なんでこんなにお馬鹿でやさしいの?…でも結局幸せに生きていく人にはこういう資質が不可欠なんだろうなぁ…という納得感もちゃんとあるんだけれど。
誠実なんだね。 この主人公は。 自分の思いにも、託された子供たちにも。 対照的にお熊を配して…その手際が?あまりによすぎるために、私はいらいらが募るばかり。
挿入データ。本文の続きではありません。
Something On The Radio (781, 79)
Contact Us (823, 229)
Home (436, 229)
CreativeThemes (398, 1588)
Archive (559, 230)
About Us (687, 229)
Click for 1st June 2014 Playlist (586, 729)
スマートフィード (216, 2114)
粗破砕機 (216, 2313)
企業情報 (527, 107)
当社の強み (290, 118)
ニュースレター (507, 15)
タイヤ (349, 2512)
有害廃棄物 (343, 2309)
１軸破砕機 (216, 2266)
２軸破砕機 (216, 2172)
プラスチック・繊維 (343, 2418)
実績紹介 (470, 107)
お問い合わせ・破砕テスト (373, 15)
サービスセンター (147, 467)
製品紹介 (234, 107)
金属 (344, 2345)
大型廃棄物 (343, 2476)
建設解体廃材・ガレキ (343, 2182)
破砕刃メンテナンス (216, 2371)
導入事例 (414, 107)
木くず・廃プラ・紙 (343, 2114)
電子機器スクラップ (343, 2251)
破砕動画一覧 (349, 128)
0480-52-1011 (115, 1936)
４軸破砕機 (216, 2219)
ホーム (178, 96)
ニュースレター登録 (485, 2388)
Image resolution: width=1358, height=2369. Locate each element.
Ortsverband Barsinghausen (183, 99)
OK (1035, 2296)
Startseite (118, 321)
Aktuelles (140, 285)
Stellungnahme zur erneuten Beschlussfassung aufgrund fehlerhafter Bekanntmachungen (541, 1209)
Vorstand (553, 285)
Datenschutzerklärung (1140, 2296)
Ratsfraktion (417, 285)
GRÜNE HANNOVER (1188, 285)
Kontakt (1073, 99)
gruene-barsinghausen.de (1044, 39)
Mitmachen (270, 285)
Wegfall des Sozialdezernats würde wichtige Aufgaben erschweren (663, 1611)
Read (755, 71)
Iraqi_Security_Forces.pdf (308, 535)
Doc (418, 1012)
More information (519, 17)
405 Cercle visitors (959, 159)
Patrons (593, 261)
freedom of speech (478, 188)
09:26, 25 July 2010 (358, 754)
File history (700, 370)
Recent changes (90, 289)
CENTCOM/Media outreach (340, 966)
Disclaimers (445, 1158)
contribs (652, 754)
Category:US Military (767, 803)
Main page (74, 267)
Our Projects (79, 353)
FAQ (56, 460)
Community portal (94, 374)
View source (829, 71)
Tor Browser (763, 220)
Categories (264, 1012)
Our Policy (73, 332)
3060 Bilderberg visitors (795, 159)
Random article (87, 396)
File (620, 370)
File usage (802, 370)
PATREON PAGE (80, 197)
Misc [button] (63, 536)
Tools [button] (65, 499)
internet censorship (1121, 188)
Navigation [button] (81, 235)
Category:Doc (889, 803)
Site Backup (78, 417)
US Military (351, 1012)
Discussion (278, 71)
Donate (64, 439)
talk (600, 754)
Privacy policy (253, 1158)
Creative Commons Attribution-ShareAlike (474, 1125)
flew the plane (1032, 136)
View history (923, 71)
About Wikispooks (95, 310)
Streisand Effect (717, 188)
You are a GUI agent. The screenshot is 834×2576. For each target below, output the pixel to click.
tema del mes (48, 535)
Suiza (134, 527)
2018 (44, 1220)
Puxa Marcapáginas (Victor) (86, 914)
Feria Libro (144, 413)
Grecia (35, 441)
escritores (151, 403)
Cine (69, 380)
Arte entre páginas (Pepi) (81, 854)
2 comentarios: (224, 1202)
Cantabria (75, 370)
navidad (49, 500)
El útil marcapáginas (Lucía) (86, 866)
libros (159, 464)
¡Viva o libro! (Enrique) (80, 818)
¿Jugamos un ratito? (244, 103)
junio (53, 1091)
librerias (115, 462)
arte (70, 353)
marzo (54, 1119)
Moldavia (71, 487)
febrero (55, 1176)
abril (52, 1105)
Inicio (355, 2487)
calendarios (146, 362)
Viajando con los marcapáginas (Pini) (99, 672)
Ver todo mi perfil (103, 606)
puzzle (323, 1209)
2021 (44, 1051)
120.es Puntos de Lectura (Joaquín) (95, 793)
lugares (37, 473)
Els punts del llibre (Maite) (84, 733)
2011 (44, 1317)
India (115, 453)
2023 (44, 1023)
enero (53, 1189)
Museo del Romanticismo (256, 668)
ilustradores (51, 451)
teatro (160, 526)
じりじりじりじり…いらいらに炙られているような按配で、どうにも肝が煮えた。
でもちゃんとわかってはいたのですよ。 だから私はお八重さんのように近所中のだれからも好かれ邪魔にされない…そしていつの間にか…本人は何かにあたるたびに自分の方が引っ越そうかなんて考える弱腰に見えるのに…ちゃんと自分の場所を確立していって、愛情もちゃんと勝ち得てという風になれないのだってことは。
そう、踏みとどまる線をできるだけ遠くにおいてぎりぎり踏みとどまっている人の繊細な勇気ですかね?ため息をついて認めざるを得ないのは?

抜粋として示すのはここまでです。